[Collected data entries]
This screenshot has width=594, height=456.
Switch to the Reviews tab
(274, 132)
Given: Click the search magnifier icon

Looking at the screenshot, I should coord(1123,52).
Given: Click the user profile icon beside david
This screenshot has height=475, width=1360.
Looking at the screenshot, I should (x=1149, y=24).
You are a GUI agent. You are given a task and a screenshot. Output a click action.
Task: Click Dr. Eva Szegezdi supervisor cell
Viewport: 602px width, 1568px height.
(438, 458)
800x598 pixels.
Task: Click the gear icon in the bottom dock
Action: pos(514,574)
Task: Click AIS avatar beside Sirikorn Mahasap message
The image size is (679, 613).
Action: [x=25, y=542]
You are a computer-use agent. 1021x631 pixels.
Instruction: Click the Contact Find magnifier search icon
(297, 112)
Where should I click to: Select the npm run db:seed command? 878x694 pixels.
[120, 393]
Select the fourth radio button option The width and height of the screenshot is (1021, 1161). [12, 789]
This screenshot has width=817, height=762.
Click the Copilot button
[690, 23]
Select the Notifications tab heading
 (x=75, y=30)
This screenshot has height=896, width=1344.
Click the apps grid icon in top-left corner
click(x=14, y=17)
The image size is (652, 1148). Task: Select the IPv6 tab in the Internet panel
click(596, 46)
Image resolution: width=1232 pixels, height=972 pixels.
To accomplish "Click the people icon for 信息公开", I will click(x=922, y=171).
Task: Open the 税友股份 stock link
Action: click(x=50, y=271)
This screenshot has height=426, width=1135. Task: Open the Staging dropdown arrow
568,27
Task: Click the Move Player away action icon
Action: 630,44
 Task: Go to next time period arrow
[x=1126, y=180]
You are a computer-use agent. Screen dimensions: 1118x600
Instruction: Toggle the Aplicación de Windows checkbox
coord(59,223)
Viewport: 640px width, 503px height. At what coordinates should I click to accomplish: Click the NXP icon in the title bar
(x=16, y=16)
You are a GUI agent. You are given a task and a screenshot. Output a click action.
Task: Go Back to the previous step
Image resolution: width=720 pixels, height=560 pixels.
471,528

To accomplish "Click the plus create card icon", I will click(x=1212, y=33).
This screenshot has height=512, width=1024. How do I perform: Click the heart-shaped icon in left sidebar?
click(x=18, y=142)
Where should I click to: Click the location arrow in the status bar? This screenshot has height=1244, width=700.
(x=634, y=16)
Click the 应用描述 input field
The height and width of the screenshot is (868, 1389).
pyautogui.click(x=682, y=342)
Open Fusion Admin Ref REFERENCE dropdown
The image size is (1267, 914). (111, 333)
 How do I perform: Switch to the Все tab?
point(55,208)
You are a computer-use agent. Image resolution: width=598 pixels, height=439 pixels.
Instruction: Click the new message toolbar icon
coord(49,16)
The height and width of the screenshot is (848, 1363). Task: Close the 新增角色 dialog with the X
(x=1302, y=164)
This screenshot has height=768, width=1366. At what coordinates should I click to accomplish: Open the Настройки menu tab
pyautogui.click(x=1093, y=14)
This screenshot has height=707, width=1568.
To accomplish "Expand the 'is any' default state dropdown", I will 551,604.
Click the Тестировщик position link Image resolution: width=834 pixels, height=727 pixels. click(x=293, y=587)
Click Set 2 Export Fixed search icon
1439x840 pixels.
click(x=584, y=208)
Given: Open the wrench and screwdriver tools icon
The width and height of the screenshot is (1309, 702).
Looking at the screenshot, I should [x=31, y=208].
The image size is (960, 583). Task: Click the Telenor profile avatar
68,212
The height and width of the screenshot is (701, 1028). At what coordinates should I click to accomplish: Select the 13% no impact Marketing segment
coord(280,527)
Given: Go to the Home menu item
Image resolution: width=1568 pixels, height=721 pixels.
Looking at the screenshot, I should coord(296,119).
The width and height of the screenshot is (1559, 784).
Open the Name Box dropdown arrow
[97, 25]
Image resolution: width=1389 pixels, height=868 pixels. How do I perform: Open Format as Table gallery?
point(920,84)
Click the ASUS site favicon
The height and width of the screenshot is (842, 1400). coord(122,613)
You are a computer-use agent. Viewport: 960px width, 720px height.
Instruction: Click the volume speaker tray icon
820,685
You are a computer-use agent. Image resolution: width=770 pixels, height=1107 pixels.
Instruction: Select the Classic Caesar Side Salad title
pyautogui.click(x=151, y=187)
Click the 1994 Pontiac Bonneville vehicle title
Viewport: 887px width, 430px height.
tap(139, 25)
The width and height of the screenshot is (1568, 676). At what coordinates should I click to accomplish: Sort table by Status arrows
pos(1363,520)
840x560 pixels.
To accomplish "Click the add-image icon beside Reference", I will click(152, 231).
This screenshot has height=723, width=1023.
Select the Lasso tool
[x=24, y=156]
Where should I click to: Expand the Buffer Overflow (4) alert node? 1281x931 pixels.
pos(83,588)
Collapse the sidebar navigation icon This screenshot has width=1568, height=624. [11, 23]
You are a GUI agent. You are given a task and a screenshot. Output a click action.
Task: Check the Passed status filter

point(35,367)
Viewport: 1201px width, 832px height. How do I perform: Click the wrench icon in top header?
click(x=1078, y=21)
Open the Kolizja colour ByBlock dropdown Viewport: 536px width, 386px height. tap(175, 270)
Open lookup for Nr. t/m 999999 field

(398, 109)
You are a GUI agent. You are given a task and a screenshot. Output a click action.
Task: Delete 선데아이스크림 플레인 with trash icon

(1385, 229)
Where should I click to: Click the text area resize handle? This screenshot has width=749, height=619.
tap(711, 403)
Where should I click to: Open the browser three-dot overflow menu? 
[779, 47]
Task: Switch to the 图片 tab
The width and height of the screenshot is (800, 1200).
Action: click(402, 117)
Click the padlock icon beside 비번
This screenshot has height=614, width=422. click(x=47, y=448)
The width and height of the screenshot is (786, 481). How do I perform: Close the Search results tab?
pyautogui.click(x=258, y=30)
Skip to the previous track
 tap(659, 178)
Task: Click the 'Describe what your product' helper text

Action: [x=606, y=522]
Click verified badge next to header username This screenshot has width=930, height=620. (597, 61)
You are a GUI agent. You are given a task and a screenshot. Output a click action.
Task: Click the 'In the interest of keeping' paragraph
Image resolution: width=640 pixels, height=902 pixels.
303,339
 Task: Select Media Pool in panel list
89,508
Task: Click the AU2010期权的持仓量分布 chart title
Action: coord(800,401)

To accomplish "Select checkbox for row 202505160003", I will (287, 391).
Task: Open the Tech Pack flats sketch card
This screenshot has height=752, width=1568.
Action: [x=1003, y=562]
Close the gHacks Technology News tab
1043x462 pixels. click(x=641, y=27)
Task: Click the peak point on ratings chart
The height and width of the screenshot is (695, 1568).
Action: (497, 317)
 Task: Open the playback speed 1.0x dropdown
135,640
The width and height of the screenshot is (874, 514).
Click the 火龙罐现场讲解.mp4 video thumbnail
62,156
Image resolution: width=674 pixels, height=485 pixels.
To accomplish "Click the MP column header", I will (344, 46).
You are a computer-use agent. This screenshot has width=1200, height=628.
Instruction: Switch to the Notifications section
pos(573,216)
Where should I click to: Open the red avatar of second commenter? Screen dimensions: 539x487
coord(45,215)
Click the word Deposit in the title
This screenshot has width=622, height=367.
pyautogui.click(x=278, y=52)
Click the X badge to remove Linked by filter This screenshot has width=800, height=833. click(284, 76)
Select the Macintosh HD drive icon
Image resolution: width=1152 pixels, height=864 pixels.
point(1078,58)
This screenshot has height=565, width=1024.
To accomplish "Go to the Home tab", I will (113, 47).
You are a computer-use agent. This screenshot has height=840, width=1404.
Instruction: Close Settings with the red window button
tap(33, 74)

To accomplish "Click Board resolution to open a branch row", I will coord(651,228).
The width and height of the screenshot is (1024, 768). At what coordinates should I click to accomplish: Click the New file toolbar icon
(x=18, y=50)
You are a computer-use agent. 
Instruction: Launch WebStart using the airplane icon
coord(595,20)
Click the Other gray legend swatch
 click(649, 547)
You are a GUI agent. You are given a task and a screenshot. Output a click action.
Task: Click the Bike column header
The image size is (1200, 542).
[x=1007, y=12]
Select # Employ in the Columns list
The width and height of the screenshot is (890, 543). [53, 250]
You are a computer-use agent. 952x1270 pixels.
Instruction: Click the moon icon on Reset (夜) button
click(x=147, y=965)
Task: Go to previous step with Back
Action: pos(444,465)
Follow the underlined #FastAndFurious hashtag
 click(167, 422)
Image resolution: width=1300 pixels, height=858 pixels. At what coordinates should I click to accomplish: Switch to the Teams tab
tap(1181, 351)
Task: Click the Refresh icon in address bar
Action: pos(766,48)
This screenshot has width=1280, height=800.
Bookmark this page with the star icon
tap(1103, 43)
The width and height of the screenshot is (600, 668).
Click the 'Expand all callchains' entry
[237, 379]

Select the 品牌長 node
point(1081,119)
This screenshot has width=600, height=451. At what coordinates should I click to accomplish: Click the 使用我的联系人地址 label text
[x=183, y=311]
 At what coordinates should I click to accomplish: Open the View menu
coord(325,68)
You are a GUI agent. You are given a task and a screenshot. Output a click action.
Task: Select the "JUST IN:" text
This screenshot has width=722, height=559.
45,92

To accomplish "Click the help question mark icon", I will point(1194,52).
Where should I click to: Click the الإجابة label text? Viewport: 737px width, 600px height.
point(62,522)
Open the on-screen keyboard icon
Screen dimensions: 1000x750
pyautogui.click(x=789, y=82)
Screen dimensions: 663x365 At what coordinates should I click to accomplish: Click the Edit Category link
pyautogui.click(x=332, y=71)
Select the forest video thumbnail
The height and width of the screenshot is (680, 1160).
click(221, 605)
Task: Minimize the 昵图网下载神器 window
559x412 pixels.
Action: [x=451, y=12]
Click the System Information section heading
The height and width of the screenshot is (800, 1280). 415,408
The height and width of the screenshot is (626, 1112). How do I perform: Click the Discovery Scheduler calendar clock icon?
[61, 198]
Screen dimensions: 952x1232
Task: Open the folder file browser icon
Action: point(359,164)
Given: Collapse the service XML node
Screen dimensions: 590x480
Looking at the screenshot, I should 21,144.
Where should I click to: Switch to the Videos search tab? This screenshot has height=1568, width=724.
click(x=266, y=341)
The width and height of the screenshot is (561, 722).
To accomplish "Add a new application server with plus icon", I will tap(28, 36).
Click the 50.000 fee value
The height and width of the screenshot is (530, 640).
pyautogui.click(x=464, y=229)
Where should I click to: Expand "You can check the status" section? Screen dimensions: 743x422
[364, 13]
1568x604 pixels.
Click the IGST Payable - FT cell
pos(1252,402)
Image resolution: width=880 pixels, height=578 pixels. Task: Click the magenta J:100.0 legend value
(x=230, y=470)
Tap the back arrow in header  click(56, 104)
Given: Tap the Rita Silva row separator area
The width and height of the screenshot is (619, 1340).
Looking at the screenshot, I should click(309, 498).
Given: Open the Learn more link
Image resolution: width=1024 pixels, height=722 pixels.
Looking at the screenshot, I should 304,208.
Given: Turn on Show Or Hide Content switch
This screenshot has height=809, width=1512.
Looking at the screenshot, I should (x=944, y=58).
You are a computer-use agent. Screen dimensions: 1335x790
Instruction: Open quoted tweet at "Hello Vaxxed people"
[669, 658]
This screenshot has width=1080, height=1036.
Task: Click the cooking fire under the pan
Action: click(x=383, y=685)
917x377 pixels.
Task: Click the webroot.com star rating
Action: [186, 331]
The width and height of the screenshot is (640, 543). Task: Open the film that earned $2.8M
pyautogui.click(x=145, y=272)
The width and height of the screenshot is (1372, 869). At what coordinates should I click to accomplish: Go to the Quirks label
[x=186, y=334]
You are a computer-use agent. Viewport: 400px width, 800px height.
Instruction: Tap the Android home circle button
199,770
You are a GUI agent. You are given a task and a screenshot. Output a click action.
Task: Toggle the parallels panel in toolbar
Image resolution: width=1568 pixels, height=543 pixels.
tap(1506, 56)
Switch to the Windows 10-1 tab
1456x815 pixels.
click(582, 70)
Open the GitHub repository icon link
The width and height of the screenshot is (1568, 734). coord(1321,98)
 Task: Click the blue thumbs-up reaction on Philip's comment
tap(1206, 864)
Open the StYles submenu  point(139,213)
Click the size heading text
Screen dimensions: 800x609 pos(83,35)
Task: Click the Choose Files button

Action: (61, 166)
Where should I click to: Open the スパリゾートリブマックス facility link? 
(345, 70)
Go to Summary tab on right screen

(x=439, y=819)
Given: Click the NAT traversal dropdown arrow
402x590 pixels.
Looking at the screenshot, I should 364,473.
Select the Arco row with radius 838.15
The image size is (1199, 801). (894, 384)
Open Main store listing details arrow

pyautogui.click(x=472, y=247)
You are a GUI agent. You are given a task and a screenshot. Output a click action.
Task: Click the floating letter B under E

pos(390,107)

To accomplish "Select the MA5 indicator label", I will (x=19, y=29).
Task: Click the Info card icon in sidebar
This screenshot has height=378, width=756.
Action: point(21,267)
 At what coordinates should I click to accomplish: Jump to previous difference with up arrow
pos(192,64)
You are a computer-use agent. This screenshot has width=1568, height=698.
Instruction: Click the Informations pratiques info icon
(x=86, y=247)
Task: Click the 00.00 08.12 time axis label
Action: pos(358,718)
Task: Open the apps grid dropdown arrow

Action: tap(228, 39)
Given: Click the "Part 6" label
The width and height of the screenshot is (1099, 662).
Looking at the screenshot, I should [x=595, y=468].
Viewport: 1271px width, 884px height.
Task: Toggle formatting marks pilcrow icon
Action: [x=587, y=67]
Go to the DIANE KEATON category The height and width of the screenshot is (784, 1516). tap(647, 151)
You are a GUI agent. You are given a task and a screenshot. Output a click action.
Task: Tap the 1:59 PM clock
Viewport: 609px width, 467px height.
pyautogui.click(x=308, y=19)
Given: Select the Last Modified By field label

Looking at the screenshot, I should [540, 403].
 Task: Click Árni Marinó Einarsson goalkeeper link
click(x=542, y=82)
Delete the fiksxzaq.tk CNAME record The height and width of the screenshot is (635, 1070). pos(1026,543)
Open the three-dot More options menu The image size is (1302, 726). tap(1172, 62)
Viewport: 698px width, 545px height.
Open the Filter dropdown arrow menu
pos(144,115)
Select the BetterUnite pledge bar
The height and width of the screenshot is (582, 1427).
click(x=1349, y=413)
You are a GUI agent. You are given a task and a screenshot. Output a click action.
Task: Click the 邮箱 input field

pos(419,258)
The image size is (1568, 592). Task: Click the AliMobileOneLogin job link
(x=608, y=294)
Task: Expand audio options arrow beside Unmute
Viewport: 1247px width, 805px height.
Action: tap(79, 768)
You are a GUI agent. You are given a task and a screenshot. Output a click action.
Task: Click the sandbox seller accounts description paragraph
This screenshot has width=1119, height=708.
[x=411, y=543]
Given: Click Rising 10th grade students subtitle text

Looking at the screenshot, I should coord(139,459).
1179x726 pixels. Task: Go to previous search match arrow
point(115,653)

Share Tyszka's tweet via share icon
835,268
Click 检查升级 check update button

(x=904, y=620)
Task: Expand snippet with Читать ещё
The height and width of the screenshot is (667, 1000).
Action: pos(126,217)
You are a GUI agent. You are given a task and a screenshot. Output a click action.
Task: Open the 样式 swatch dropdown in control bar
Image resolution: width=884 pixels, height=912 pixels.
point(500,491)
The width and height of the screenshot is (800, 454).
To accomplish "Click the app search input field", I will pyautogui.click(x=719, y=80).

* _Exercise description_:
Could you return all lines from the data above that contain the string "computer"?

* _Answer below_:
You are a computer-use agent. 1021x631 pixels.
You are a computer-use agent. Screen dimensions: 1118x600
You are a computer-use agent. Image resolution: width=598 pixels, height=439 pixels.
You are a computer-use agent. Viewport: 960px width, 720px height.
You are a computer-use agent. Image resolution: width=770 pixels, height=1107 pixels.
You are a computer-use agent. This screenshot has width=1200, height=628.
You are a computer-use agent. This screenshot has height=840, width=1404.
You are a computer-use agent. 
You are a computer-use agent. 952x1270 pixels.
You are a computer-use agent. Screen dimensions: 1335x790
You are a computer-use agent. Viewport: 400px width, 800px height.
You are a computer-use agent. This screenshot has width=1568, height=698.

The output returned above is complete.